L’étude réalisée par Fujiwara (2015) quantifie les effets de la technologie de vote dans les élections nationales brésiliennes, démontrant qu’en facilitant le fonctionnement des urnes, elle a en fait émancipé un nombre important d’électeurs (pour la plupart des électeurs moins instruits). Les estimations qui explorent le modèle unique d'introduction progressive de la technologie dans les États au fil du temps suggèrent que, comme le prédisent les modèles d'économie politique, elle a détourné les dépenses publiques vers les soins de santé, ce qui est particulièrement bénéfique pour les citoyens à faible revenu. Des effets positifs tant sur l’utilisation des services de santé (consultations prénatales) que sur la santé du nouveau-né (naissances de faible poids à la naissance) sont également constatés pour les mères moins instruites, mais pas pour celles plus instruites.

Fujiwara (2015) soutient ensuite que cette émancipation des citoyens les moins instruits a en réalité affecté la politique d’une manière cohérente avec les théories de l’économie politique sur la redistribution et la démocratisation. Parce qu’une allocation discontinue a été observée lors des élections nationales, l’auteur se concentre sur les dépenses publiques des États, en particulier dans un domaine qui touche de manière disproportionnée les moins instruits : les soins de santé. Autrement dit, les Brésiliens à faible revenu dépendent principalement d’un système de financement public pour les services de santé, tandis que les électeurs aux revenus moyens et élevés sont plus susceptibles d’utiliser des services privés.

La population la moins instruite a donc des préférences relativement plus fortes pour les services de santé publique, et une modification des dépenses de santé peut être interprétée comme une redistribution vers les personnes à faible revenu.
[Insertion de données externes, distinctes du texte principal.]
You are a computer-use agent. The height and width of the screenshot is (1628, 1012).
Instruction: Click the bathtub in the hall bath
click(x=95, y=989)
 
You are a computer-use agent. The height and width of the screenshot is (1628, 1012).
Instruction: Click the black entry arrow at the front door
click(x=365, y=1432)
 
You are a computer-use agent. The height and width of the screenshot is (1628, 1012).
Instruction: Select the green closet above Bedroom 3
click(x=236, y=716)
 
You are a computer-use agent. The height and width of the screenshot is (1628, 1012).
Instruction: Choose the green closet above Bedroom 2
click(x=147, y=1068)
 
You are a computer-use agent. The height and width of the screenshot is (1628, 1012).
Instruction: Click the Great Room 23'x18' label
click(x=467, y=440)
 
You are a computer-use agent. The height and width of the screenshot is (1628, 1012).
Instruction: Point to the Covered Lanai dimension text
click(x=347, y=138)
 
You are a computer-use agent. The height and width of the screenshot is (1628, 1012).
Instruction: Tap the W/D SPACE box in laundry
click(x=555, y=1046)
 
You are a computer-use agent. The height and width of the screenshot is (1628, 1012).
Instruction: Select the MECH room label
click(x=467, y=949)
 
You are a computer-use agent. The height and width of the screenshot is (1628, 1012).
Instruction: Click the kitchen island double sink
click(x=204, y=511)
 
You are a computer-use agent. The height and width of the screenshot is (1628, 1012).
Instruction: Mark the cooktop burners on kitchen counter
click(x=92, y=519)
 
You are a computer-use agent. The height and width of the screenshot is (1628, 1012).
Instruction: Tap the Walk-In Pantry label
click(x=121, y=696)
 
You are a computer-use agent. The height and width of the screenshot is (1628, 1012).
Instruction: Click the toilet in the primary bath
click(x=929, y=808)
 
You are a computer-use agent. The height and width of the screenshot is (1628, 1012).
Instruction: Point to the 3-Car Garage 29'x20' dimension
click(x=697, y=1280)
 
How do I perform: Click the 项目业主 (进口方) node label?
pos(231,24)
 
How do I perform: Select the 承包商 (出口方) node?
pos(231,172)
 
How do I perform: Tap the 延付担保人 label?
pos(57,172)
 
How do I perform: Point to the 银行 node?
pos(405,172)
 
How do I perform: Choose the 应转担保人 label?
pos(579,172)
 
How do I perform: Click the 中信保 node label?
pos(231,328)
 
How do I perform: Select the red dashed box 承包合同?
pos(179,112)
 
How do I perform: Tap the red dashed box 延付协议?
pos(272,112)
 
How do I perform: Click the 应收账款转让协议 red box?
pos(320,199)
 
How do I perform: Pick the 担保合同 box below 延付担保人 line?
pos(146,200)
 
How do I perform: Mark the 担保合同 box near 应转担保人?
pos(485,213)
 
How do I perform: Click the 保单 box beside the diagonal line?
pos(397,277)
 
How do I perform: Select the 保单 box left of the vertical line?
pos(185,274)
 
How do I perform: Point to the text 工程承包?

Conformément à cette interprétation, l’auteur a également trouvé des preuves selon lesquelles le vote électronique augmentait le nombre de consultations prénatales par les professionnels de la santé et réduisait la prévalence des naissances de faible poids (inférieur à 2 500 g) chez les femmes moins instruites.

Enfin, l’auteur fait une petite réserve : les effets estimés peuvent dépendre d’un contexte particulier. Le niveau d'alphabétisation requis pour utiliser les bulletins de vote papier est plus élevé dans les contextes comptant plus de candidats que dans les contextes comptant moins de candidats, où le nom et la photo des candidats peuvent être répertoriés. Les autres résultats peuvent également dépendre des caractéristiques du système politique et sanitaire brésilien. Cependant, l’étude illustre comment une participation politique accrue des groupes défavorisés peut modifier l’élaboration des politiques et affecter les résultats et, plus important encore, fournit des preuves étayant les mécanismes généraux des politiques de redistribution.

Références

FUJIWARA, Thomas. Technologie de vote, réactivité politique et santé des nourrissons : données probantes du Brésil. Économétrique , v. 83, non. 2, p. 423-464, 2015.